The study was designed to investigate the effect of cocoa on neural coupling, which refers to the relationship between neural activity and cerebral blood flow. Sixty people were included in the study: half were given two cups of high-flavanol (an antioxidant) cocoa each day and the rest were given low-flavanol cocoa. A number of cognitive assessments were carried out, many of which are also used by clinicians in cases where dementia is suspected. The Mini Mental State Examination (MMSE), for example, assesses cognitive functioning in a range of domains, as does the Trail-Making Test. After 30 days of prescribed cocoa-drinking, the cognitive tests were repeated and a significant improvement was observed on one of them (the Trail-Making Test B). There were no differences reported between the groups, i.e. Trails B scores improved regardless of the quantity of flavanol ingested and no other significant improvements were observed in either group.

Like all studies, this one has its limitations. Whilst it’s a positive that the authors split the sample in half and gave them different quantities of flavanol, it’s usually the case that you have an ‘intervention’ group and a ‘control’ group. In this case, you would have had those who took cocoa for 30 days, perhaps splitting them to take different quantities of flavanol, but you would also have had a similar group – matched for age, gender and health – who took no cocoa. They would be your ‘controls’. That way, you can compare scores across all these individuals at baseline and the end of treatment (in this case end of cocoa) and compare them. The advantage of doing this is that you can see if the improvement was associated with the cocoa or if it was simply a spontaneous improvement which was also observed in the control group.

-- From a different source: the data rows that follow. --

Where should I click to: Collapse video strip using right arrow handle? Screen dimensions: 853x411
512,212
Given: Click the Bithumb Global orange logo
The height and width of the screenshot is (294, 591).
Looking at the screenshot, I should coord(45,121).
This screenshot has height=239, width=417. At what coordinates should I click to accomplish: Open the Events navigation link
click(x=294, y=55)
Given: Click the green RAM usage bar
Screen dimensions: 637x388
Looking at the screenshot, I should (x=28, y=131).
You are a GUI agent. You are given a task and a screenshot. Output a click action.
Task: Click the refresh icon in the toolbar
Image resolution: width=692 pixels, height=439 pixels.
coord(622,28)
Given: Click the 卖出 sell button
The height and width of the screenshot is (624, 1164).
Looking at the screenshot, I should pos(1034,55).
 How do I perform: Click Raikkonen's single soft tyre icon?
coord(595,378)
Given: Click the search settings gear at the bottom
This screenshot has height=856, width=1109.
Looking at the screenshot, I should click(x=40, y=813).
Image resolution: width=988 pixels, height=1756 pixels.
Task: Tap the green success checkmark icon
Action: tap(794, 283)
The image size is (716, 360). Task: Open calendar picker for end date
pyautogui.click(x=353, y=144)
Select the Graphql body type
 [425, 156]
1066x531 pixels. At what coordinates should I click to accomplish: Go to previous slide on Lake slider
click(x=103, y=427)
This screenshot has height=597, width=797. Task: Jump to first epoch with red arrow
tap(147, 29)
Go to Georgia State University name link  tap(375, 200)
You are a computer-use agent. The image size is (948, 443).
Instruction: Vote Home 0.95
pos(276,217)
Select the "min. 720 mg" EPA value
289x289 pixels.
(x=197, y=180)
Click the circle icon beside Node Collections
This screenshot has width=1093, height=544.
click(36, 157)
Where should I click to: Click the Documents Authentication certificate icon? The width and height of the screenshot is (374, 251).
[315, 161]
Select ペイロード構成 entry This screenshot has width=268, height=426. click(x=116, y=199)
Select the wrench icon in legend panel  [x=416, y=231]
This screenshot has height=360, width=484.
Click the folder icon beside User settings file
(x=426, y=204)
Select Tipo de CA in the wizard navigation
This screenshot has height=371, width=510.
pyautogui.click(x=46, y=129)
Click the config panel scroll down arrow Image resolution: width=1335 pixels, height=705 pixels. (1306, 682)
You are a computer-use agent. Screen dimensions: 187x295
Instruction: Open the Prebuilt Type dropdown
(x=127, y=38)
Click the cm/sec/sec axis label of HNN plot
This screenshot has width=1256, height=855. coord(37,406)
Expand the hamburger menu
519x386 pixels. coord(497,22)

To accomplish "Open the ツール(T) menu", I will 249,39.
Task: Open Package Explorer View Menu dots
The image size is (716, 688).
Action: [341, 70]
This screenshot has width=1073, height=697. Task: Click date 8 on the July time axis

In this study, there was no control group, so it’s difficult to presume that the observed improvement was due to taking cocoa. In any case, an improvement on one test of cognitive function may be interesting, but it won’t necessarily have any real-world impact. The Trail-Making Test assesses a range of functions, but the test is the sort of thing we use clinically, it’s not something you would have much cause to do in daily life. It’s a bit like the Brain Training games which teach you to remember long lists of words – your skills in that domain may improve, but realistically that’s only useful if you want to be able to recite your shopping list verbatim at any moment. I’d be more excited if the improvement had been seen on the MMSE since that is a much more global test of functioning. As it is, this was a small study which didn’t have a control condition and that seriously limits the extent to which we can draw conclusions from the findings. If you’re considering stocking up on the Green and Blacks simply to stave off dementia, I’d think again.